Share via


Performance Art 2: When is a draw call not a draw call?

So we know that draw calls are a major killer for us.  So you would basically assume that the more draw calls there are, the worse the performance.  Well, this is not always true.  There's a funny scenario happening in the Adrenaline Expansion Pack right now.  Without the material batching, there's one area that is causing over 12,000 draw calls.  This is about 12x the USRDA recommended daily dosage of draw calls for any individual.  So it's a slide show right?  Actually, it's running at about 15-20 frames per second on most people's machines.  Which brings me to part 2 of the Performance Art thread:  When is a draw call not a draw call?

 Okay, a draw call is always a draw call.  Every new draw call involves the CPU sending information to the GPU to be rendered.  And believe me, we have our own overhead for each draw call (things like pull on ground and other procedures to make sure everything is rendering in the correct place).  However, if you have several thousand objects in a scene that all have the exact same material and textures, and are using a simple material with only diffuse and night textures, they can all be ripped out in a row without a single material switch.  Which means there is virtually no processing between each draw call except the new vertex information (in this case, incredibly simple apartment complexes of 100 vertices or less).  And on top of that, the pixel shader requires about 3 instructions.  So for 8500 of the 12000 draw calls, there is not a single material switch, very simple vertex data being sent to the card and almost no GPU calculations in the pixel shader.

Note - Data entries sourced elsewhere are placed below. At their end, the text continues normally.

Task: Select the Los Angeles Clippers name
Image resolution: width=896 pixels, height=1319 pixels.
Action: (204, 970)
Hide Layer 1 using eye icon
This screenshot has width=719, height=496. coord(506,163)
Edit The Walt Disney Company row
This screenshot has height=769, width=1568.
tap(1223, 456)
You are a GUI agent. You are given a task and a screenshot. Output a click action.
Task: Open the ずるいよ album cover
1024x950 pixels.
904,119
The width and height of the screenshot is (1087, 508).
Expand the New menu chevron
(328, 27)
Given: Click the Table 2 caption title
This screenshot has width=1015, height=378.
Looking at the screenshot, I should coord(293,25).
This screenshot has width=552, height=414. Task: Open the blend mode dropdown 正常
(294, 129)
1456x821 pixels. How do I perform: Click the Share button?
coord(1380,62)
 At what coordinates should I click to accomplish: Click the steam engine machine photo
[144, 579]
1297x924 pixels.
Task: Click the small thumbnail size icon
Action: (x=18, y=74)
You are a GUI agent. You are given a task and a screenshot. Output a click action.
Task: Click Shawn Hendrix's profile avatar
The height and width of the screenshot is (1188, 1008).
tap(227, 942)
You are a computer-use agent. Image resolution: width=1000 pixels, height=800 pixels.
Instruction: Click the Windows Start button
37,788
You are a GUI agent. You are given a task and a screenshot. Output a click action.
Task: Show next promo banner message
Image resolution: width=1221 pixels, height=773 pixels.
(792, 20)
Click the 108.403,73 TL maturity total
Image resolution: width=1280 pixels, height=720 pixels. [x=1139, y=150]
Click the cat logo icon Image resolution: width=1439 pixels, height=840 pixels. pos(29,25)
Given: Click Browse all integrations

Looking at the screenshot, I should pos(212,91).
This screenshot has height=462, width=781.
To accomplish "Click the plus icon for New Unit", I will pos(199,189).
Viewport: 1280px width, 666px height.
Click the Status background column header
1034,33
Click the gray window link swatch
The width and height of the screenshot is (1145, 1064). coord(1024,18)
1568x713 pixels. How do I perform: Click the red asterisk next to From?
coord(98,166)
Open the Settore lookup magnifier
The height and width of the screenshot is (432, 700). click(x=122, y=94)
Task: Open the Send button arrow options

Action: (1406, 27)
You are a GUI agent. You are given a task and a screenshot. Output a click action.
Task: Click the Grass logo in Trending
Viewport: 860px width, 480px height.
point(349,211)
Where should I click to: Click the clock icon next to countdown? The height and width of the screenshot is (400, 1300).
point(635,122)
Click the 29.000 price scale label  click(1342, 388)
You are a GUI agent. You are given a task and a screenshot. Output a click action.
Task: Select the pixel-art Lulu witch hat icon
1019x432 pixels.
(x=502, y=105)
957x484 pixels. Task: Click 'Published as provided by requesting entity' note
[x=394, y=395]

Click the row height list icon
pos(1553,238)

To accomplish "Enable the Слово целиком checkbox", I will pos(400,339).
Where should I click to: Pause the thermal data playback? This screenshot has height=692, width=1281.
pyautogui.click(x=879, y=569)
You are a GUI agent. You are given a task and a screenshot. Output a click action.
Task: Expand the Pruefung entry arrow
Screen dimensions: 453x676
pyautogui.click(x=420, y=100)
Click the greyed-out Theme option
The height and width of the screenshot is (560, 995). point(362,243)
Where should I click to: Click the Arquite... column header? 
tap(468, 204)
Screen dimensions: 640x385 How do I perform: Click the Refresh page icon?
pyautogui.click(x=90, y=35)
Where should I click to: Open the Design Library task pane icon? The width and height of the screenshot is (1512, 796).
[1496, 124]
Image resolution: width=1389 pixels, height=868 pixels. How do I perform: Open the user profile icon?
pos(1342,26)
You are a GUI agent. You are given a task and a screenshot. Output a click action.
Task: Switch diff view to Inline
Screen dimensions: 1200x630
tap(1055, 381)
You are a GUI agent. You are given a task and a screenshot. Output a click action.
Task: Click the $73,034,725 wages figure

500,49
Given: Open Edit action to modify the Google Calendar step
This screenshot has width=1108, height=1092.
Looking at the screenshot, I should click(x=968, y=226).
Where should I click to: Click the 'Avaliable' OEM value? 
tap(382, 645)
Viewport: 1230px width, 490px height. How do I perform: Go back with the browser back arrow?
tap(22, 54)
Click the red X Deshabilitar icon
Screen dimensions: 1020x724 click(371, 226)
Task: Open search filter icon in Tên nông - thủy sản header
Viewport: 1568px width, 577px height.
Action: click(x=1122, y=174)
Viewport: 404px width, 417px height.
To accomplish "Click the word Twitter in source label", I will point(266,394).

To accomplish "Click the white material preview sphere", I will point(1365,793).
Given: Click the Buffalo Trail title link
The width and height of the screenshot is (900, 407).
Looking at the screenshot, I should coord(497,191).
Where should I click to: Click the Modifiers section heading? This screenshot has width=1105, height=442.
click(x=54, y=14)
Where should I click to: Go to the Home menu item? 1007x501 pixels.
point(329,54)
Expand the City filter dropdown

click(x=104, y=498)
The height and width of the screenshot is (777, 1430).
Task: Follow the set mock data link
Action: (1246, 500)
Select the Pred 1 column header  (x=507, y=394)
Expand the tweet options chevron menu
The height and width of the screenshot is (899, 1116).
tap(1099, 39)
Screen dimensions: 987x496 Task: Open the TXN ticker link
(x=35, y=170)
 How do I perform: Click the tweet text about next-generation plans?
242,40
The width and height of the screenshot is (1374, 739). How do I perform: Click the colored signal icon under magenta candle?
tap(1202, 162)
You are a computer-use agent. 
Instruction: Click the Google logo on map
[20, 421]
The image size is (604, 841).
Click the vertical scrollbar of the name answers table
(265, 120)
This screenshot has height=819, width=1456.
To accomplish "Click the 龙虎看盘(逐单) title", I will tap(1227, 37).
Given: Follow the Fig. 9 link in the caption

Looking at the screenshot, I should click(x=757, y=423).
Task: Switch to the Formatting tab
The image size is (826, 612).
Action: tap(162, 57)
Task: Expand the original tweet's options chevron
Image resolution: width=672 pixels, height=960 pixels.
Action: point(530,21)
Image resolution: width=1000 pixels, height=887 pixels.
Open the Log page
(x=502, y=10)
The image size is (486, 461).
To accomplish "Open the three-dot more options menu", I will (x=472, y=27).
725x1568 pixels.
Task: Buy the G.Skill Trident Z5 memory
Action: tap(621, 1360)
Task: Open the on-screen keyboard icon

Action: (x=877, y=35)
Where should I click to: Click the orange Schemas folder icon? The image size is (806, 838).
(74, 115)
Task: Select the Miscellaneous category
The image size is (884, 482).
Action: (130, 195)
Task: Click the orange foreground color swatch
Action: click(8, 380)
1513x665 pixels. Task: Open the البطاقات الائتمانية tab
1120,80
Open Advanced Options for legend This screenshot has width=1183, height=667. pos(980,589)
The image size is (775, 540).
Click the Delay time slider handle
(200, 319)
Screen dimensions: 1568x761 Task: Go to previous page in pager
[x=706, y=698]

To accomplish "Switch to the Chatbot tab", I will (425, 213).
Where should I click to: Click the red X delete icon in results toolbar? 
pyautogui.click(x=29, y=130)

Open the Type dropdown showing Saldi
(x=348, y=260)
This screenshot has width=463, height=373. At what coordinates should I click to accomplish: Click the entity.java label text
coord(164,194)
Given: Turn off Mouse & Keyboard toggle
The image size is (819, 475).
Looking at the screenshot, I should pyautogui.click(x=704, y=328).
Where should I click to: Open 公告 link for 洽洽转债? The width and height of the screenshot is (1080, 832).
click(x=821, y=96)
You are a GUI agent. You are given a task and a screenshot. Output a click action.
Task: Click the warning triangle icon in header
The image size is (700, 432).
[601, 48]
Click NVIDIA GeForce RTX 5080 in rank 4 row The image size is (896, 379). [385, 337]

So what's the lesson here?  Well the first is that we still need to do material batching, and when we do, those 8500 draw calls are going to become a handful.  The second lesson is that a draw call is not always super expensive.  If you author your content smartly (reusing textures and material settings exactly, using fewer vertices in the model and creating simple materials) you can rip through draw calls incredibly quickly.  And the benefit to authoring content that way is that when material batching comes in, all of those objects suddenly batch up into a few draw calls.  The last lesson is that we are really kicking it up a notch for the expansion pack.  Seattle, with all of the autogen cranked and traffic turned all the way up is still only about 5000 to 6000 draw calls.  I know, I say "only" like that's a low number.  It's still extremely excessive and hopefully the material batching work will really knock those numbers down and knock the framerates up.

Comments

  • Anonymous
    January 01, 2003
    Of course every designer has read the excellent blog posts by Adrian Woods on how to optimize your performance

  • Anonymous
    January 01, 2003
    Lotus has a really great post about aircraft performance in FSX . I highly reccomend reading the whole

  • Anonymous
    January 01, 2003
    Hi Adrian, Thanks for this info regarding scenery environments.  What would you call a comfortable range of individual draw calls for an aircraft? Owen

  • Anonymous
    January 01, 2003
    It depends on how many you expect to view in the scene at any given time.  If there's only one in the scene, you could have 30 or 40 draw calls for an aircraft.  Ideally, you should be able to reduce the materials / draw calls down to just a few.  If you've got 3 or 4 textures, you should be able to get it down to under 10 draw calls for an aircraft.